Full methodology, hardware matrix, and historical runs live in
[`docs/benchmarks/PERFORMANCE.md`](docs/benchmarks/PERFORMANCE.md).

---

## GPU backend matrix


|  OS                         | Metal | CUDA | ROCm | Intel | CPU |
|-----------------------------|:-----:|:----:|:----:|:-----:|:---:|
| macOS (Apple Silicon)       |  🟡   |||||
| Linux x86_64 + NVIDIA       ||||   🟡  ||
| Linux x86_64 + AMD          |||  🟡  |   🟡  ||
| Linux x86_64 + Intel Arc    ||||   🟡  ||
| Windows x86_64 + NVIDIA     ||||   🟡  ||
| Windows x86_64 + AMD        ||||   🟡  ||
| Windows x86_64 + Intel Arc  ||||   🟡  ||

Legend: ✅ shipping and validated · 🟡 code-complete, pending hardware
validation · ❌ unsupported.

On Linux/Windows the Intel / Vulkan backend doubles as a universal
Vulkan-Compute fallback when `HIVE_GPU_VULKAN_UNIVERSAL=1` is set.

Backend-selection order at runtime is `Metal > CUDA > ROCm > Intel > CPU`.
Override via the `HIVE_GPU_BACKEND` env var (planned).

---

## Feature flags


| Feature        | Target OS        | Pulls in                                                     |
|----------------|------------------|--------------------------------------------------------------|
| `metal-native` | macOS            | `objc2-metal`, `objc2-foundation`, `objc2`                   |
| `cuda`         | Linux / Windows  | `cudarc` (`driver` + `cublas` + `dynamic-linking`)           |
| `rocm`         | Linux            | `libloading` (dlopens `libamdhip64.so` + `librocblas.so`)    |
| `intel`        | Linux / Windows  | `ash` (Vulkan loader) + `naga` (WGSL → SPIR-V at build time) |

`metal-native` is the default. On non-macOS hosts the default feature
contributes nothing (its deps are target-gated), so the crate compiles clean
everywhere with default features.

---

## Testing and benchmarks


```bash
# Metal (macOS)

cargo test --features metal-native
cargo bench --features metal-native --bench gpu_operations

# CUDA (Linux / Windows with an NVIDIA driver installed)

cargo test --features cuda --test cuda_smoke --test cuda_device_info \
                          --test cuda_vector_ops --test cuda_ivf
cargo bench --features cuda --bench cuda_ops --bench cuda_ivf

# ROCm (Linux with ROCm 6.x installed)

cargo test --features rocm --test rocm_smoke --test rocm_ivf

# Intel / Vulkan (Linux / Windows with a Vulkan 1.2 GPU)

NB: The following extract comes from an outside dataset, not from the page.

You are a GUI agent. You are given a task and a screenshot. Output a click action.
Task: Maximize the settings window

cargo test --features intel --test intel_smoke --test intel_ivf
# On a non-Intel Vulkan GPU, set HIVE_GPU_VULKAN_UNIVERSAL=1 first.

```

Every suite is a no-op on hosts without a reachable driver, so they stay
green on CI runners that lack GPU hardware.

---

## Roadmap


- **v0.2.x** — hardware validation pass for the three blind backends
  (Metal, ROCm, Intel). Each ships its own point release once the matching
  `phase4{d,e,f}` task lands benchmarks and test results on real hardware.
- **v0.4** — GPU HNSW construction and search across all four backends,
  quantization (PQ / SQ), GPU-side top-K (radix select).

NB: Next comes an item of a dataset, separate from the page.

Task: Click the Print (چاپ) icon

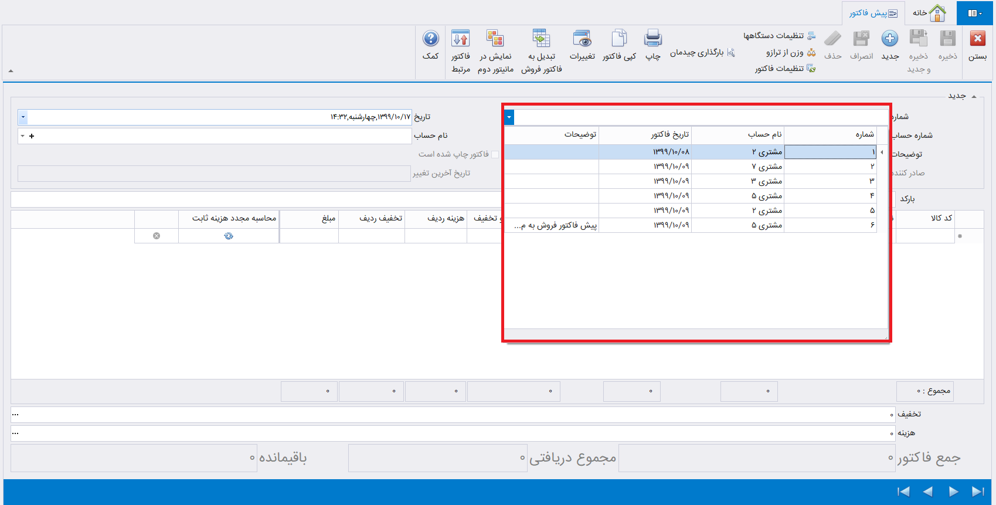Action: [x=652, y=39]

Detailed roadmap in [`docs/ROADMAP.md`](docs/ROADMAP.md).

---

## Project documentation


- [`docs/analysis/`]docs/analysis/ — backend implementation analyses
  (CUDA, ROCm, Intel) with gap analysis, architectural decisions, and phased
  plans.
- [`docs/benchmarks/PERFORMANCE.md`]docs/benchmarks/PERFORMANCE.md — full
  performance guide and historical numbers.
- [`docs/ROADMAP.md`]docs/ROADMAP.md — release plan.
- [`CHANGELOG.md`]CHANGELOG.md — release notes.
- [`CONTRIBUTING.md`]CONTRIBUTING.md — contribution guide.

---

## License


Apache 2.0 — see [`LICENSE`](LICENSE).